Talking Point

As Heyneke Meyer, the Springboks head coach, was repeatedly asked what the future holds for him after his team’s World Cup semi-final defeat at the hands of New Zealand the impatience of the modern sporting world was once again in evidence.

“Can’t you see how grey I am,” he joked, before adding more seriously: “I’ve just said I’m there to serve.”

That was a reference to a television interview ahead of the press conference and, apparently having anticipated the question it was his mantra for the night. He was to repeat the phrase three more times in the course of the 10 minutes or so in which he faced the world’s rugby media.

While there were unconfirmed reports earlier this year that Meyer was already secure in his job before the tournament got underway his suggestion, when the question came up again, phrased slightly differently, that it was the South African rugby union who needed to answer the question, seemed to indicate that he did not think so and he hinted earlier in the competition that he had come close to summary dismissal following his team’s defeat by Japan in their opening game.

This is a man who has been in the job for just three years and had taken his side from having finished bottom of the Rugby Championship this season and from having suffered what is considered to be the biggest shock in its history, to coming within a kick of the ball of knocking the All Blacks, the reigning champions and world number one side, out of the competition.

It brought to mind a newspaper column I had read on the way to the game in which, immediately before he made his subject’s situation even worse than it had been, Slaven Bilic, West Ham United’s manager, had mused upon whether there was any point in winning the English Premier League if, so soon after having done so, it was true that Jose Mourinho was close to the point of being sacked.

Bilic expressed his admiration for his rival from the other side of London and all that he has achieved over the past decade and made clear his disapproval to the knee jerk response to a run of bad form.

Returning to rugby Meyer, like Mourinho, has made mistakes in recent times with the rights and wrongs of his selection policies and whether or not he has been picking sufficient black players having caused major upheaval ahead of the World Cup, while he has also been heavily criticised for relying too heavily on experience, his team only truly thriving at this tournament when he was forced to do without old warhorses Victor Matfield and Jean de Villiers and give youth its fling.

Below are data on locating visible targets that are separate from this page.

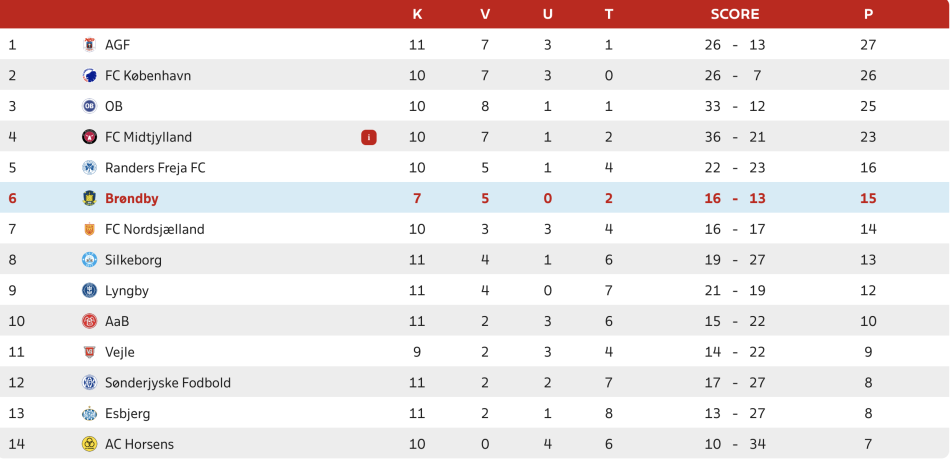Click the FC København club logo
The width and height of the screenshot is (950, 463).
(89, 76)
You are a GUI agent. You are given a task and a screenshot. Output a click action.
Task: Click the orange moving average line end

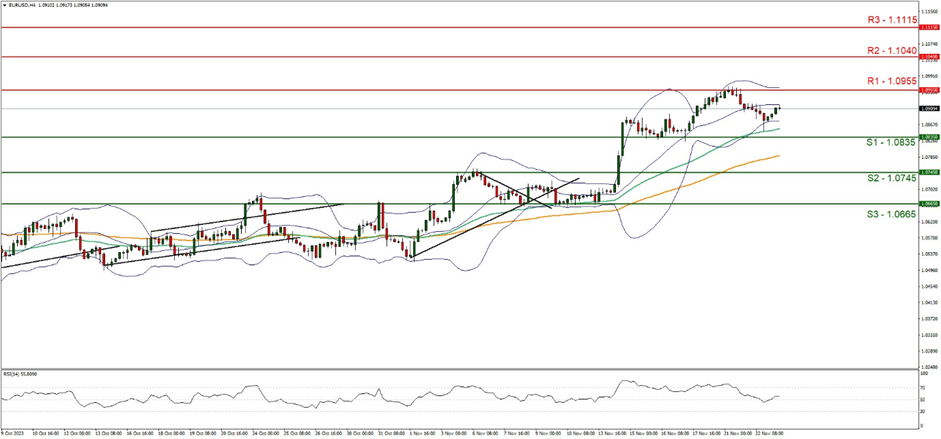[779, 156]
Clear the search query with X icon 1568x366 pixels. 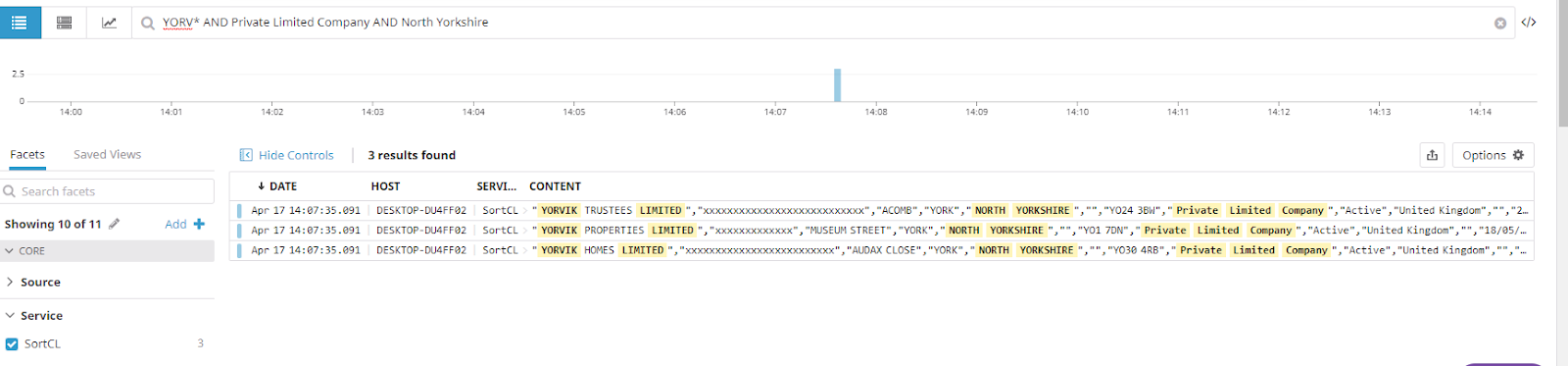[1499, 23]
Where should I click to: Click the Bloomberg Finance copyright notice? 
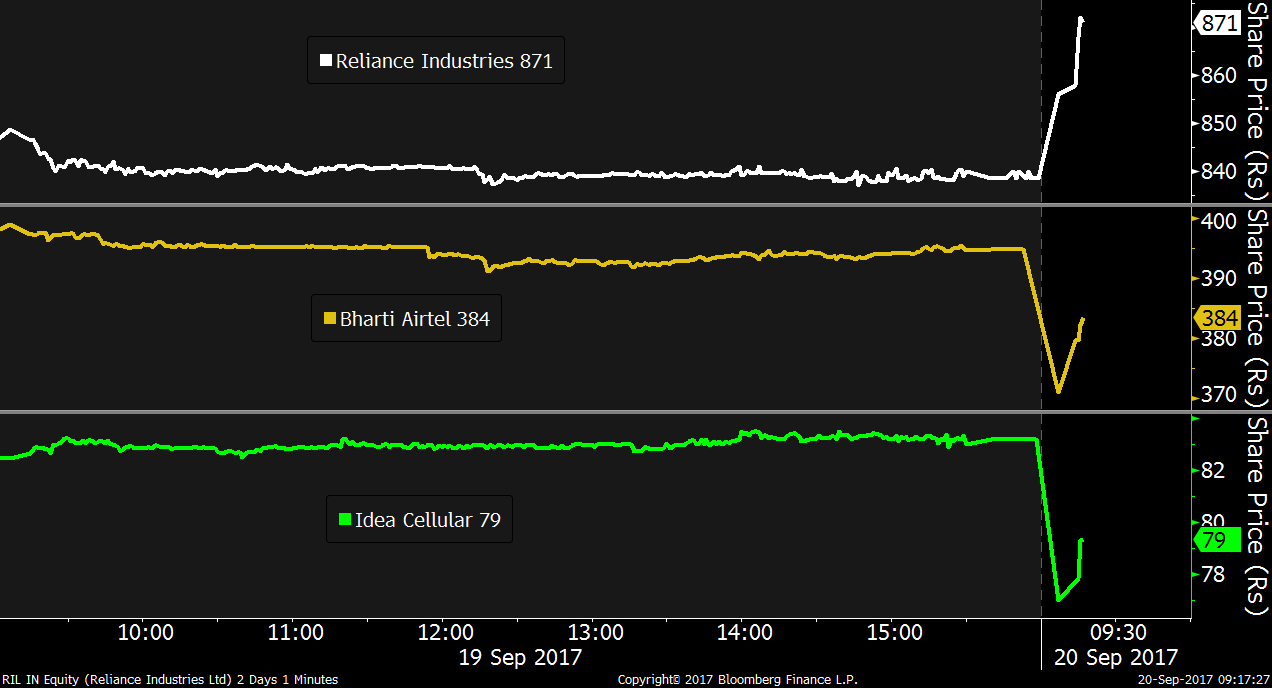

However three years is a ridiculously short period of time on which to judge a head coach and Meyer had come extraordinarily close to getting his side past the All Blacks and into the final.

And then there’s the matter of the future of Stuart Lancaster who had one more year, admittedly, to get the hosts into shape at a home tournament, failed to get them out of their pool.

A review is underway and Clive Woodward, their World Cup winning manager was scathing at the weekend when critiquing the make-up of the panel assessing England’s performance.

That was all the more interesting on the back of a chat with an English rugby correspondent I bumped into on quarter-final weekend who was bemoaning the task of covering their campaign.

As we discussed whether Lancaster had any chance of surviving he said he was not a head coach and I replied that neither was Woodward, before asking him how many of them had gone back and looked at what they had written when, the then coach having demanded that he be judged on that tournament, his England side had been drubbed by South Africa in the quarter-finals in 1999.

“It’s a fair point,” he said with a smile.

Coaching sport at elite level is generally not, however, a fair environment in which to work.